On ne peut ordonner à un enfant d'être ouvert d'esprit : l'ouverture d'esprit n'est ni un précepte moral, ni un principe que l'on peut transmettre sous forme d'injonction. Cela est d'autant plus vrai qu'il n'est pas certain que les enfants comprennent de quoi il s'agit. Comment donc développer l'ouverture d'esprit ? Nous pensons, à la suite de Pierre Laurendeau7, qu'elle est un acquis cognitif qui doit faire l'objet d'un apprentissage et d'une expérience concrète. En quoi, donc, l'atelier philosophique peut-il être, pour l'enfant, un lieu propice à l'expérimentation et au développement de l'ouverture cognitive et éthique de l'esprit ?

> **Consignes**
**A)** Selon l'extrait sur l'ouverture d'esprit, qu'est-ce que l'ouverture d'esprit, dans la lignée de Pierre Laurendeau ?
**B)** Recopiez l'extrait sur l'ouverture d'esprit en commençant par « On ne peut ordonner » et en poursuivant jusqu'à « éthique de l'esprit ? ».

> **Données**
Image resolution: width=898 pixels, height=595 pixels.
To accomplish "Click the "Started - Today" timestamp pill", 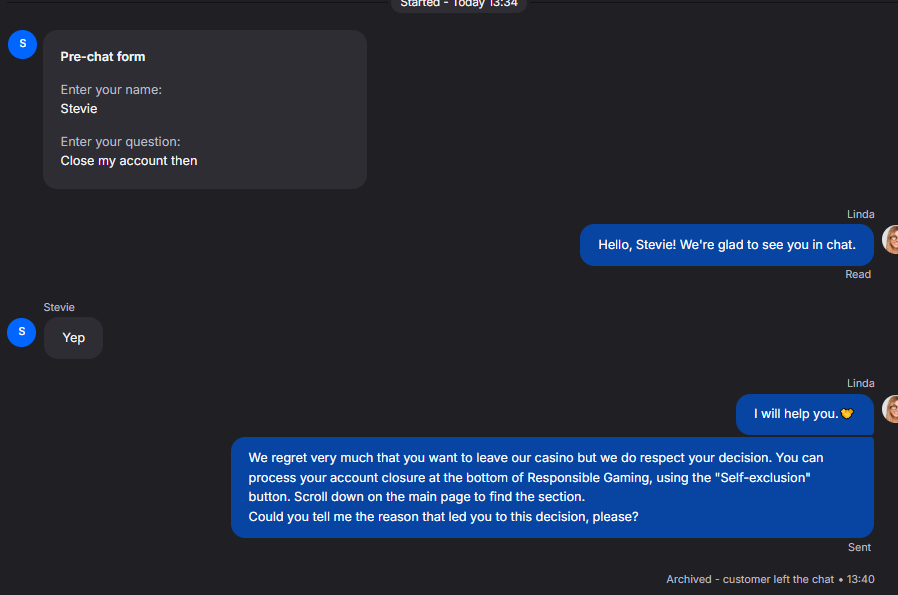I will [459, 4].
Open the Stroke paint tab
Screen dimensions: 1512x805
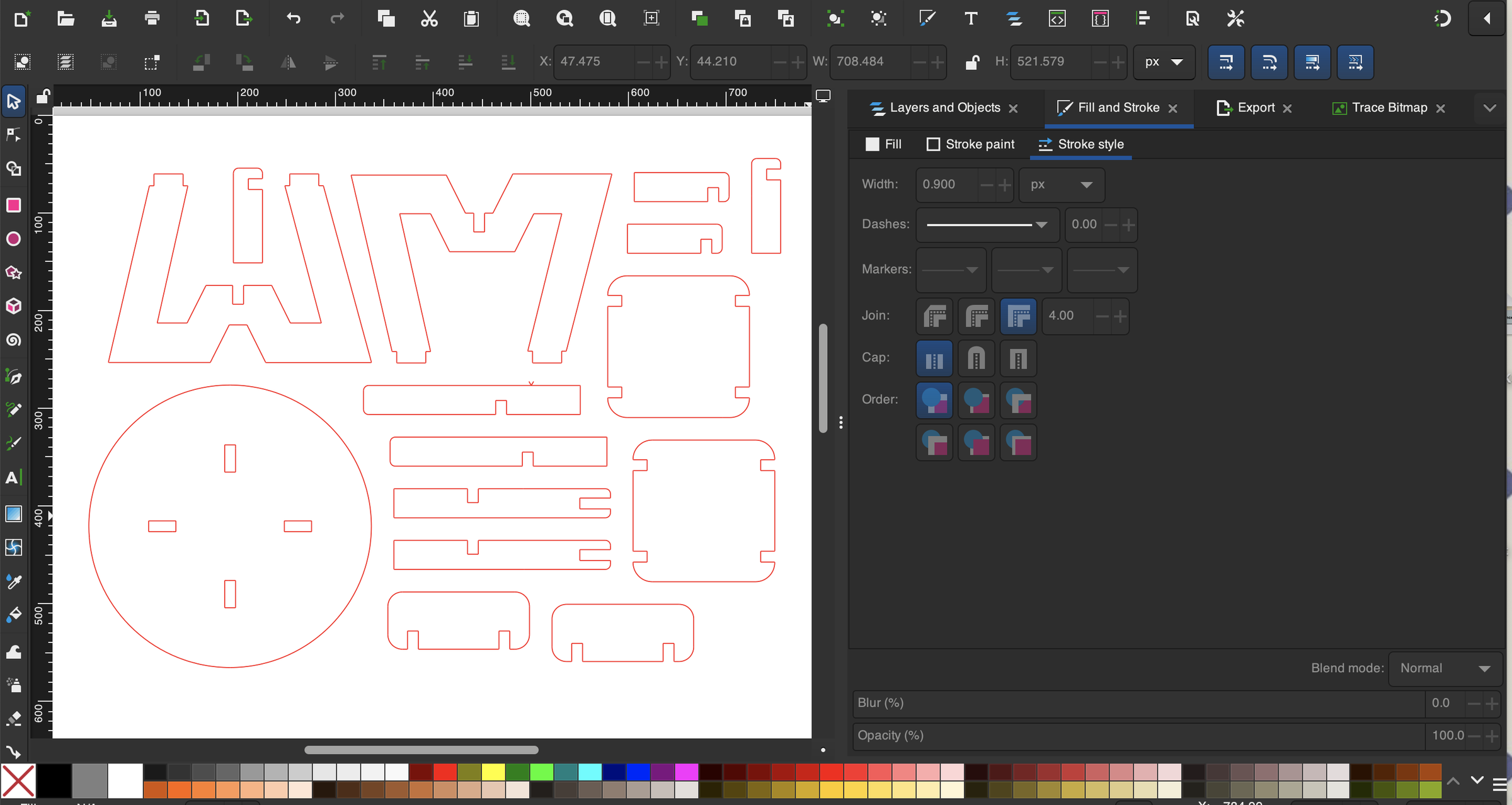click(x=971, y=144)
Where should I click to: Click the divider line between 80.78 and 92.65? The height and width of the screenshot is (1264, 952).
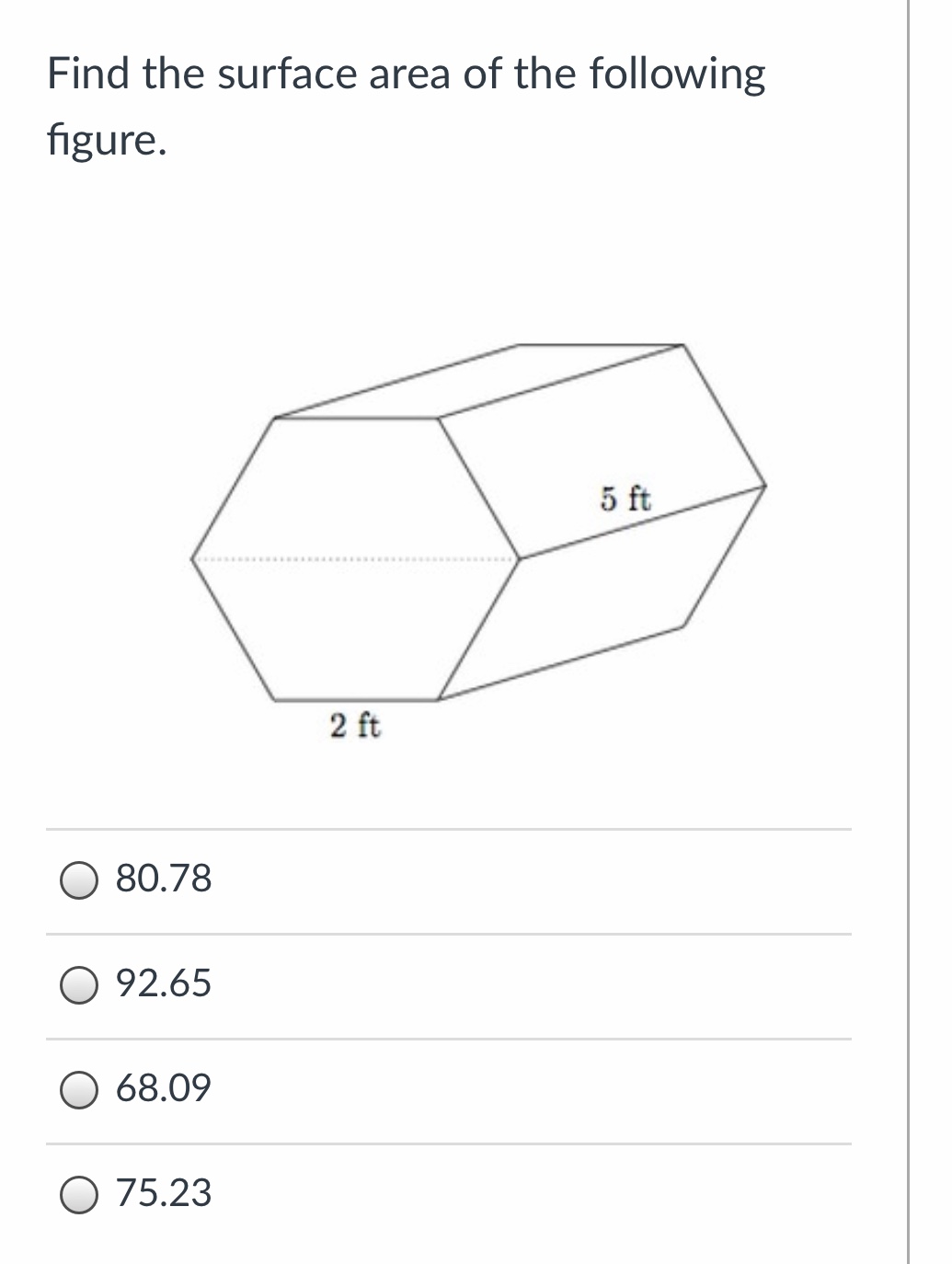click(x=449, y=935)
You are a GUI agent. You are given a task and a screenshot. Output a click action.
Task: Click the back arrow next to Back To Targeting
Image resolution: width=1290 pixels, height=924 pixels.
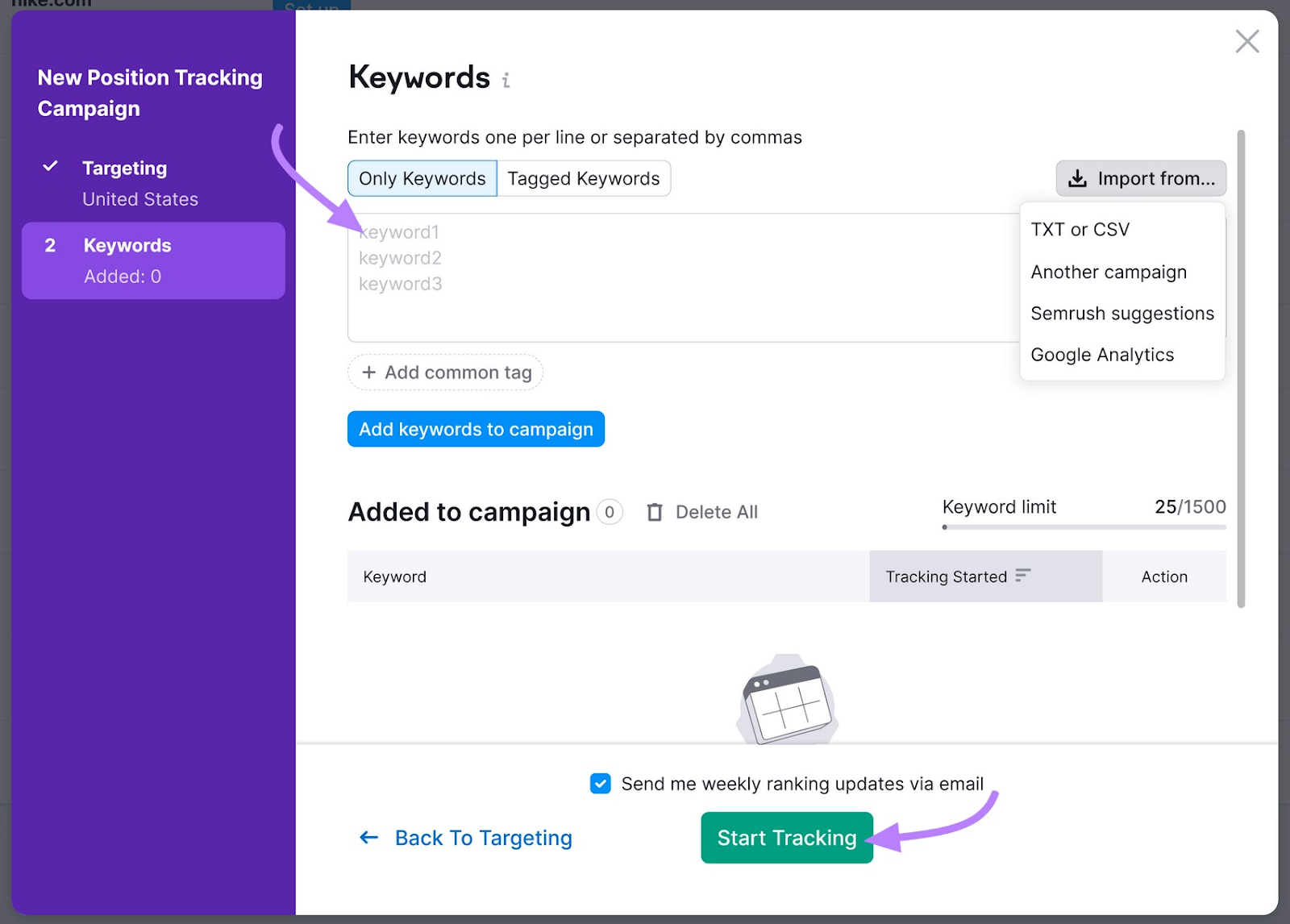coord(368,838)
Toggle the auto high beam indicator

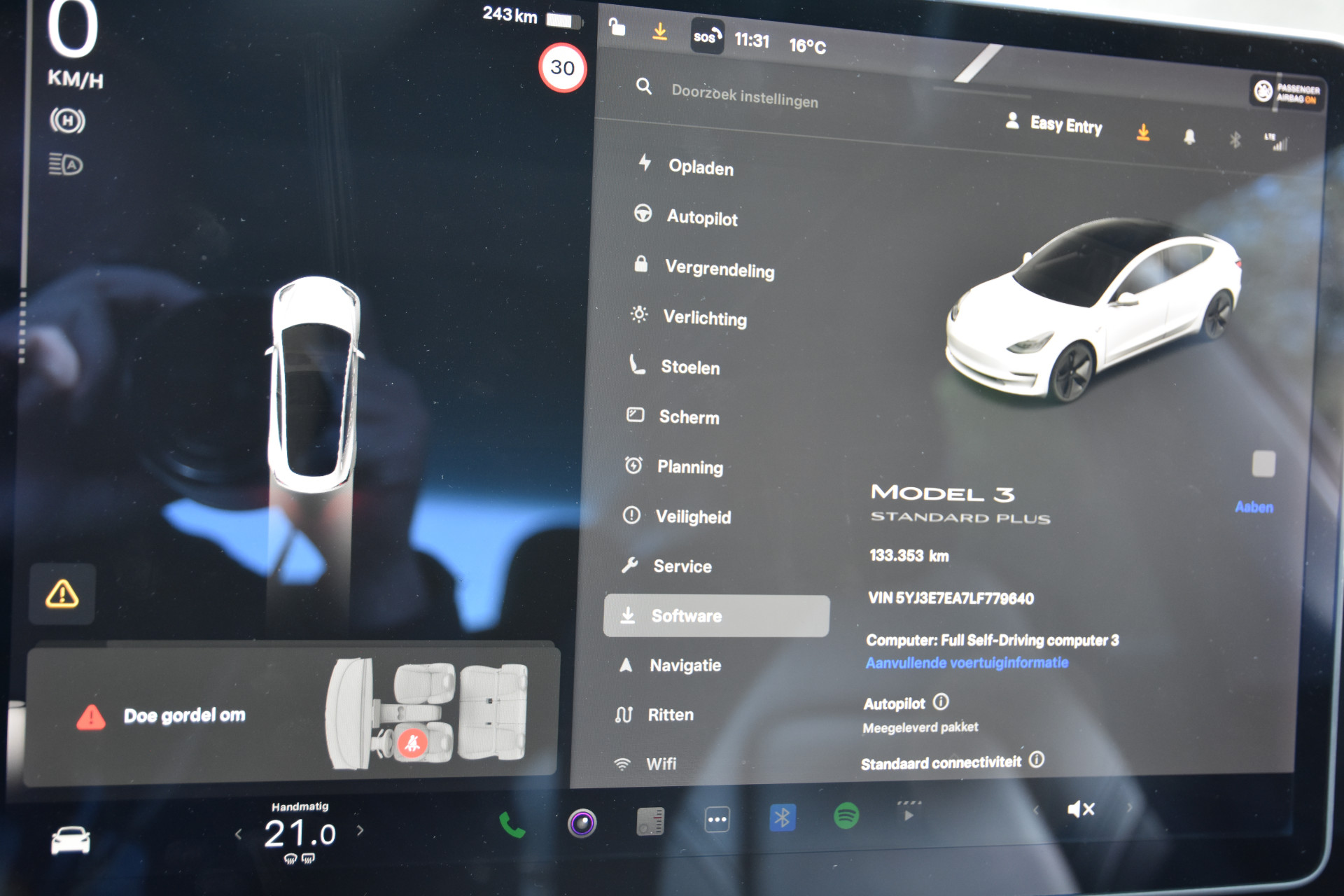[66, 165]
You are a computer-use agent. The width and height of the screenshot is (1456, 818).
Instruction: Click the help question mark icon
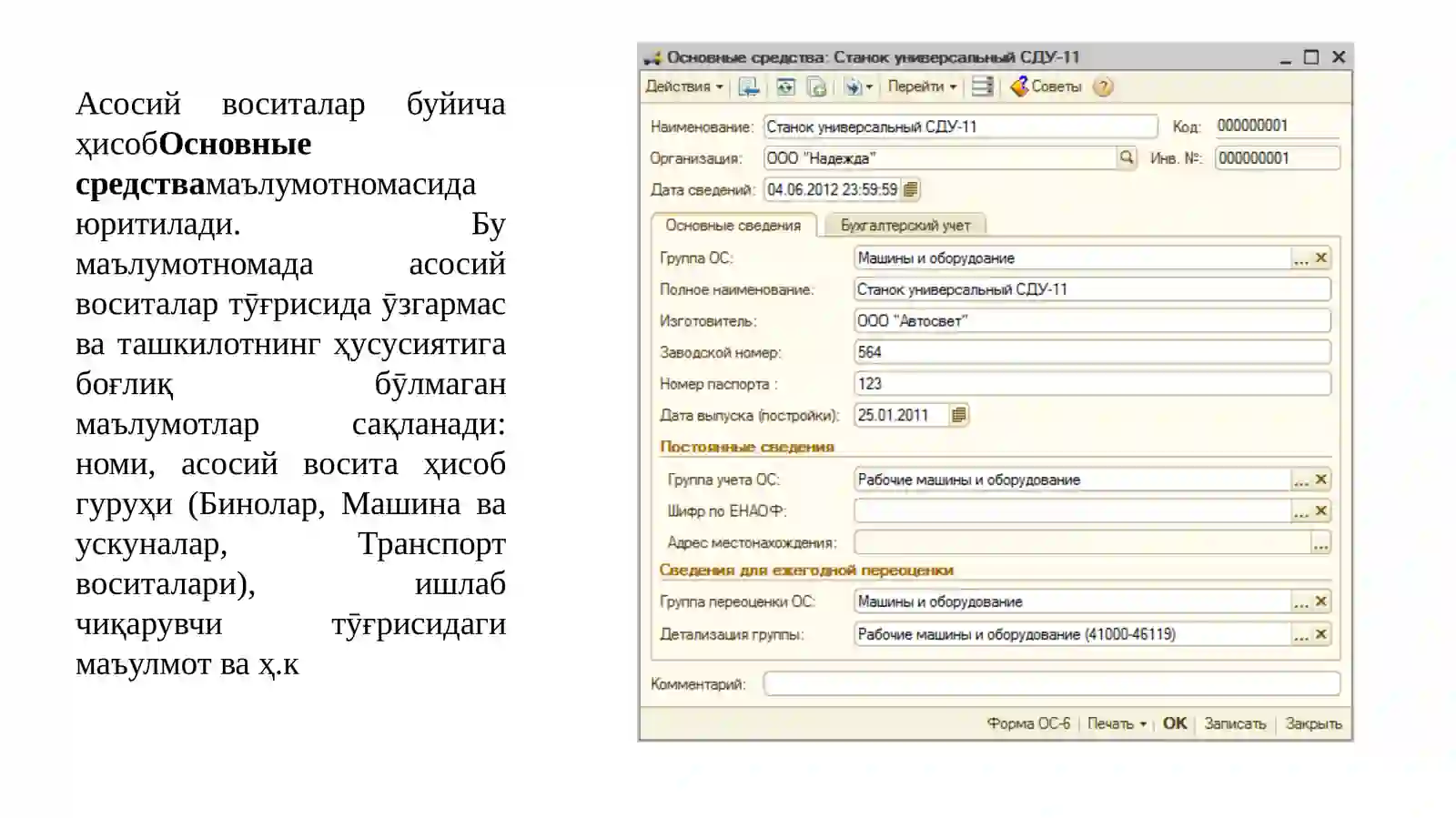click(x=1103, y=86)
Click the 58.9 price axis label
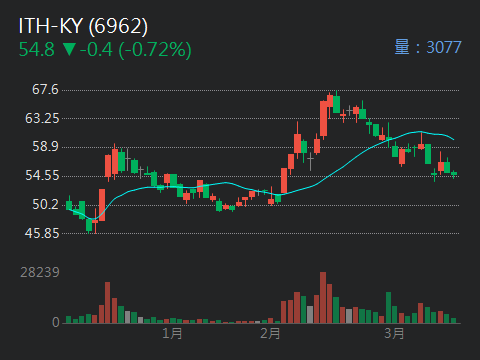 coord(45,147)

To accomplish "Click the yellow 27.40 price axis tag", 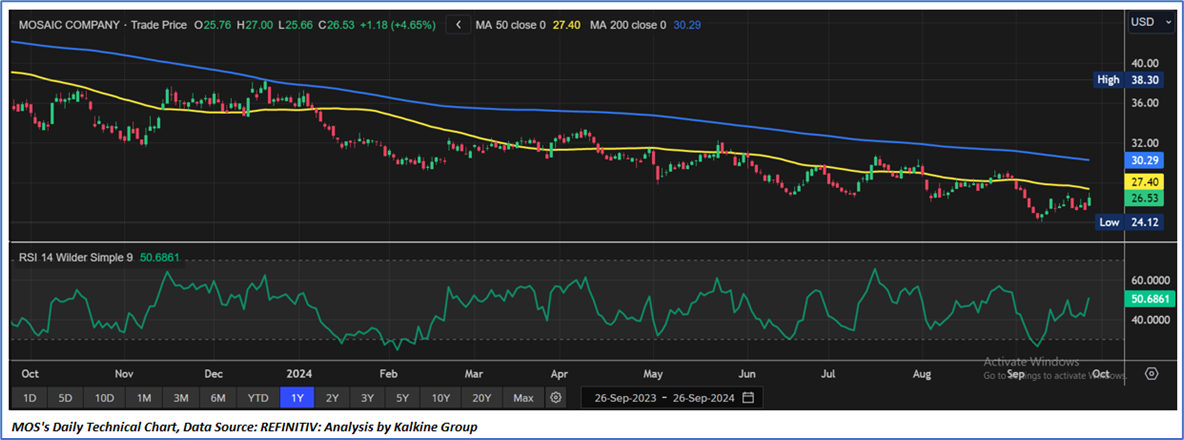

> **Corrigé**
**A)** Un acquis cognitif qui doit faire l'objet d'un apprentissage et d'une expérience concrète.

**B)**
On ne peut ordonner à un enfant d'être ouvert d'esprit : l'ouverture d'esprit n'est ni un précepte moral, ni un principe que l'on peut transmettre sous forme d'injonction. Cela est d'autant plus vrai qu'il n'est pas certain que les enfants comprennent de quoi il s'agit. Comment donc développer l'ouverture d'esprit ? Nous pensons, à la suite de Pierre Laurendeau7, qu'elle est un acquis cognitif qui doit faire l'objet d'un apprentissage et d'une expérience concrète. En quoi, donc, l'atelier philosophique peut-il être, pour l'enfant, un lieu propice à l'expérimentation et au développement de l'ouverture cognitive et éthique de l'esprit ?